Pobreza rural: perda de identidade com a terra
1. Introdução
No Brasil é comum observar famílias vivendo no campo em estado de extrema pobreza enquanto possuem uma quantidade suficiente de terra para criarem meios de autossuficiência. Por outro lado, também é possível observar outras famílias ou comunidades que convivem com a terra de uma forma harmônica e produzem tudo o que necessitam para viverem. Qual a diferença entre as duas condições de vida no campo? O que levou à perda de identidade dos indivíduos com a terra levando tantas famílias à pobreza rural? Viver no campo seria sinônimo de pobreza?
Na tentativa de responder ou de pelo menos entender uma parte destes questionamentos, será feita uma comparação entre dois documentários: o primeiro apresenta uma situação onde o trabalhador rural ainda mantém uma sintonia com a terra como forma de sustento da família e entende a cidade como um sério problema para a sua subsistência.
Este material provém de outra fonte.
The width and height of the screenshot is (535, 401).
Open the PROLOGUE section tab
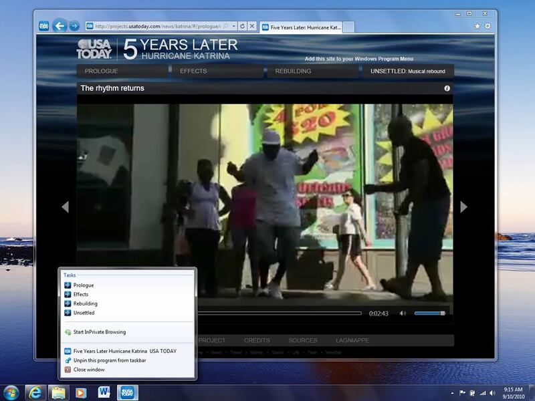click(101, 71)

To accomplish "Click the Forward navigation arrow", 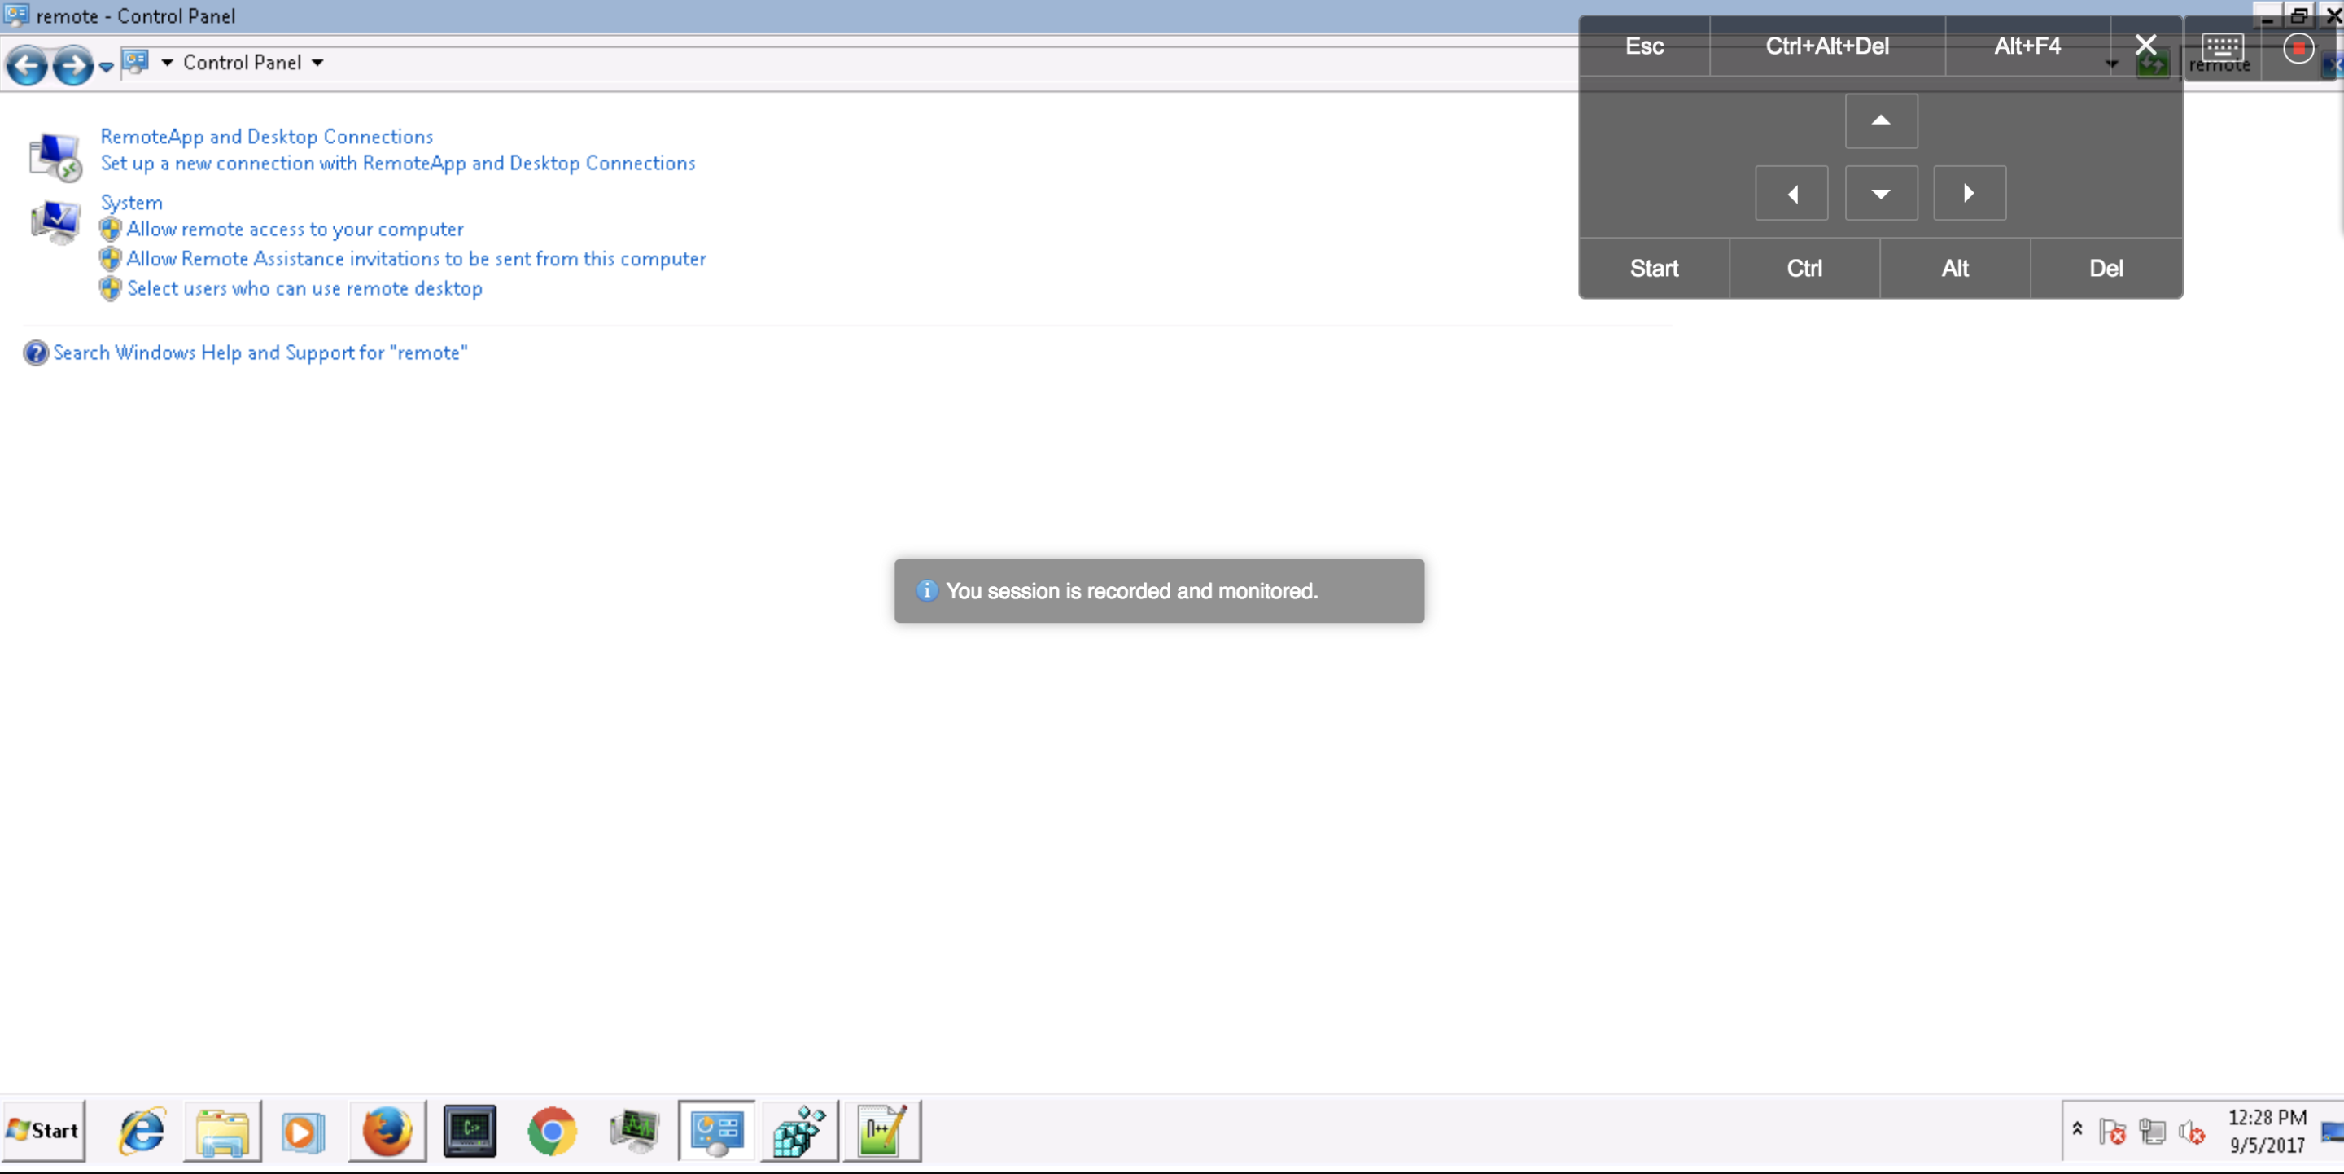I will (72, 66).
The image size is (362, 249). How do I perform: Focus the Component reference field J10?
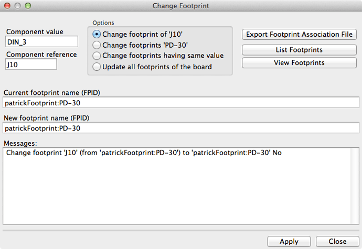click(x=31, y=64)
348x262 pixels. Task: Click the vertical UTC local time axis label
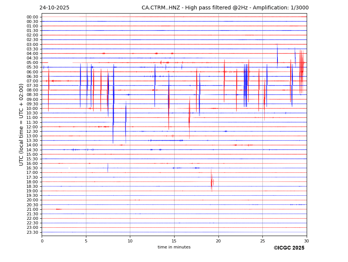(x=22, y=124)
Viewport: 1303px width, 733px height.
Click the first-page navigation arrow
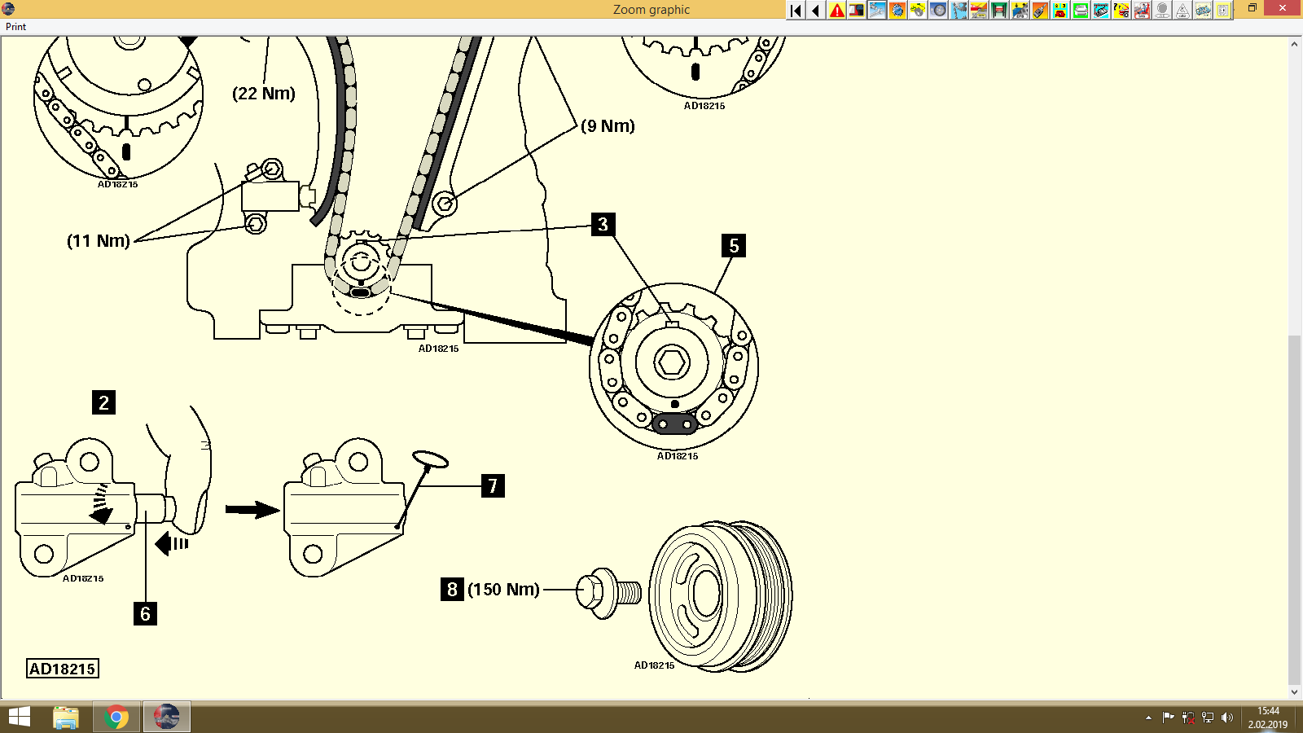[795, 10]
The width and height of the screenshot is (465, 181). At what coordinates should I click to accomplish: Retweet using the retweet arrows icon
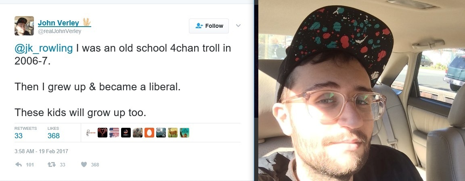(x=52, y=164)
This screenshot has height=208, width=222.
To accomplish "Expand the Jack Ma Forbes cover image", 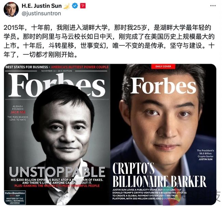I will point(57,134).
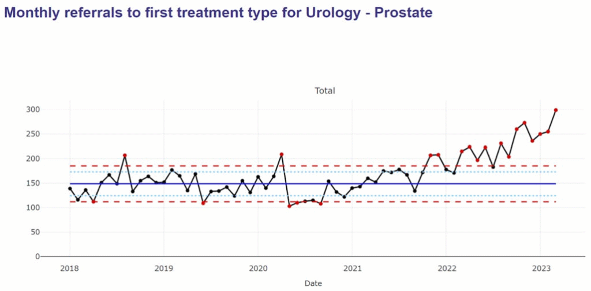This screenshot has height=291, width=591.
Task: Click the 2023 x-axis tick label
Action: 540,268
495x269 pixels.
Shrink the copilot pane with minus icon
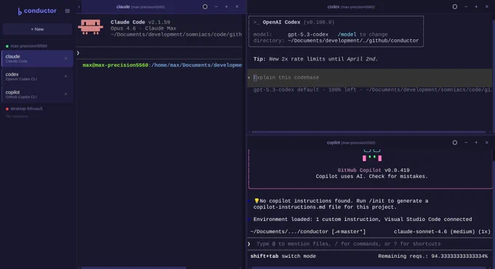(466, 142)
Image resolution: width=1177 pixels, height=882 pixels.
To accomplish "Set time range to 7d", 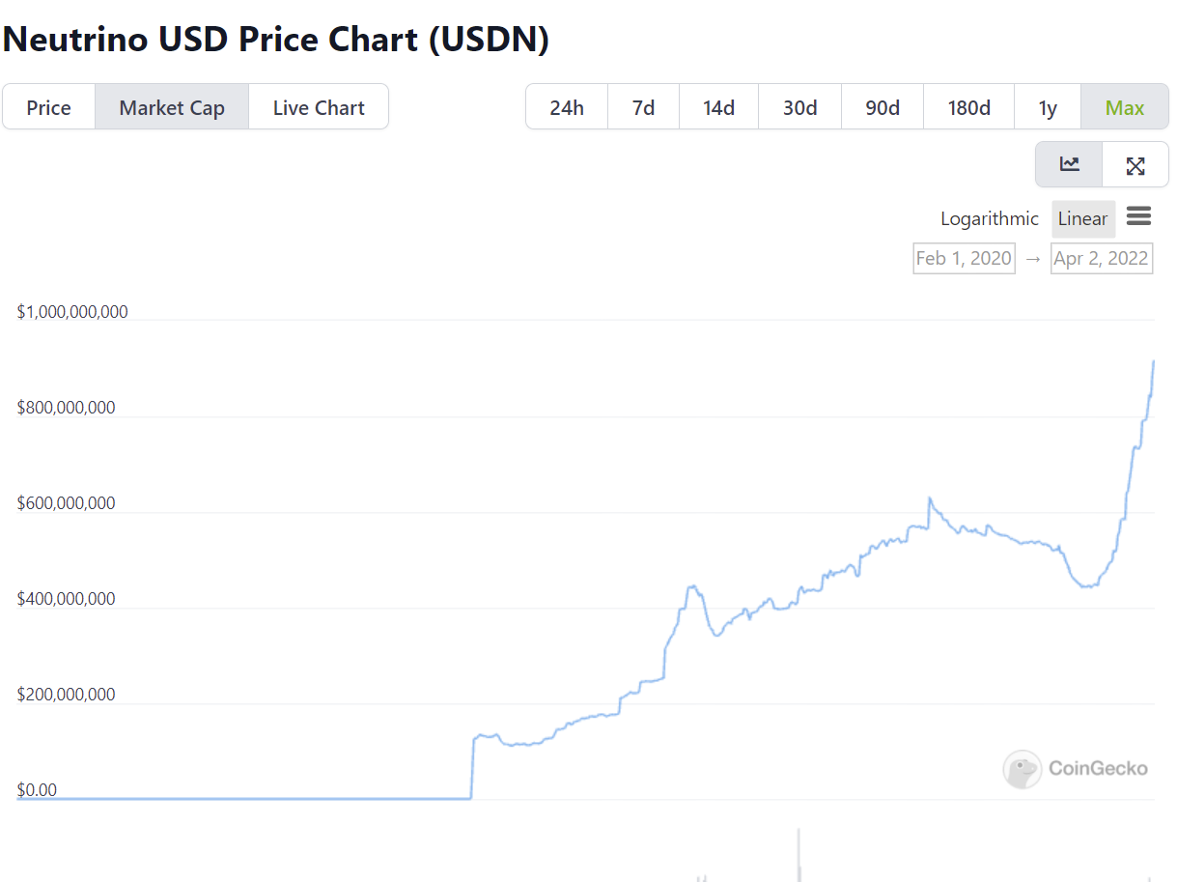I will 643,107.
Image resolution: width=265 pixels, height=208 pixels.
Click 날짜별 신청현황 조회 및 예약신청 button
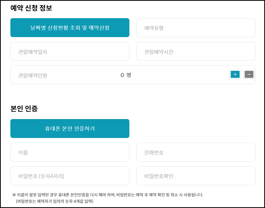[69, 27]
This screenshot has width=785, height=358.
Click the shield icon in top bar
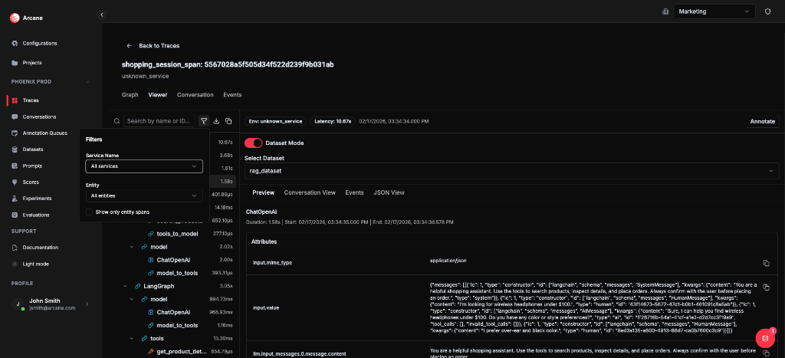(767, 12)
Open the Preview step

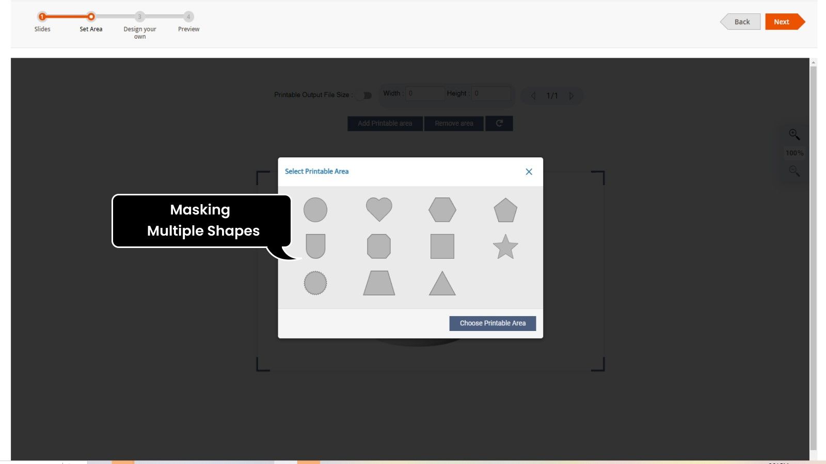click(x=188, y=17)
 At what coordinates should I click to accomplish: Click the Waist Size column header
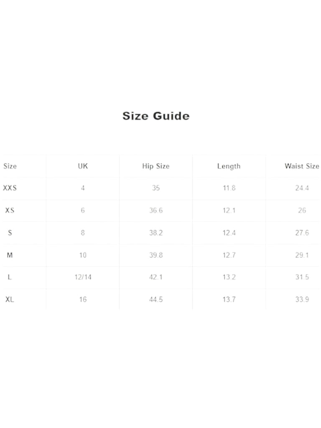click(302, 166)
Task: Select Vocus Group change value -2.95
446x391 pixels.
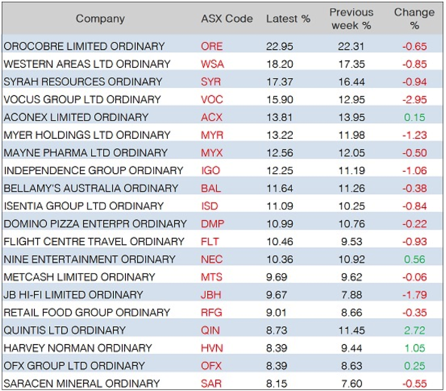Action: pos(414,99)
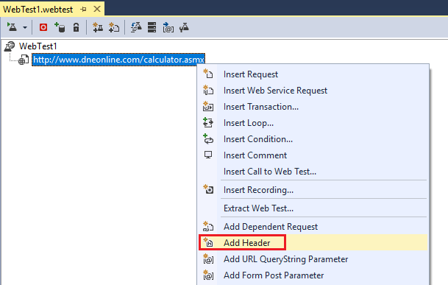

No segundo documentário, percebe-se que os sujeitos envolvidos não se relacionam com a terra como um meio de subsistência, delegando ao estado e ao setor privado as soluções necessárias.
Esta comparação será feita a partir de algumas das afirmações feitas pela física e ativista Vandana Shiva* onde analisa a existência de dois tipos de pobreza: (1) a pobreza percebida culturalmente e (2) a pobreza material (miséria).
"A pobreza percebida culturalmente não necessariamente é autêntica pobreza material: a economia de subsistência que satisfazem as necessidades básicas mediante o autoabastecimento não são pobres no sentido de estar privadas de algo. No entanto, a ideologia do desenvolvimento as declara tais porque não participam intensivamente na economia de mercado e não consomem mercadorias produzidas para o mercado e distribuídas através do mesmo, mesmo quando possam estar satisfazendo essas necessidades mediante mecanismos de autoabastecimnento. Se considera pobre às pessoas que comem milho (cultivado por mulheres) em vez dos alimentos preparados que são produzidos e distribuídos comercialmente e os vendem certas empresas dedicadas a negócios agrícolas que operam em todo o mundo. São consideradas pobres se vivem em casas construídas por elas com materiais naturais como o bambú e o barro ao invés de viver em casas de cimento. (…) Esta percepção cultural da prudente subsistência como pobreza legitimou o processo de desenvolvimento com um projeto para eliminar a pobreza. Como projeto culturalmente tendencioso destrói os estilos de vida saudáveis e sustentáveis e cria verdadeira pobreza material, ou miséria, ao desatender as necessidades de subsistência mesmo, por desviar recursos à produção de mercadorias. (…) Os processos inexoráveis de industrialização da agricultura provavelmente sejam mais culpáveis de que haja pessoas famintas que qualquer cruel e estranho capricho da natureza (SHIVA, 1995, p. 40 e 41 – grifos meus)."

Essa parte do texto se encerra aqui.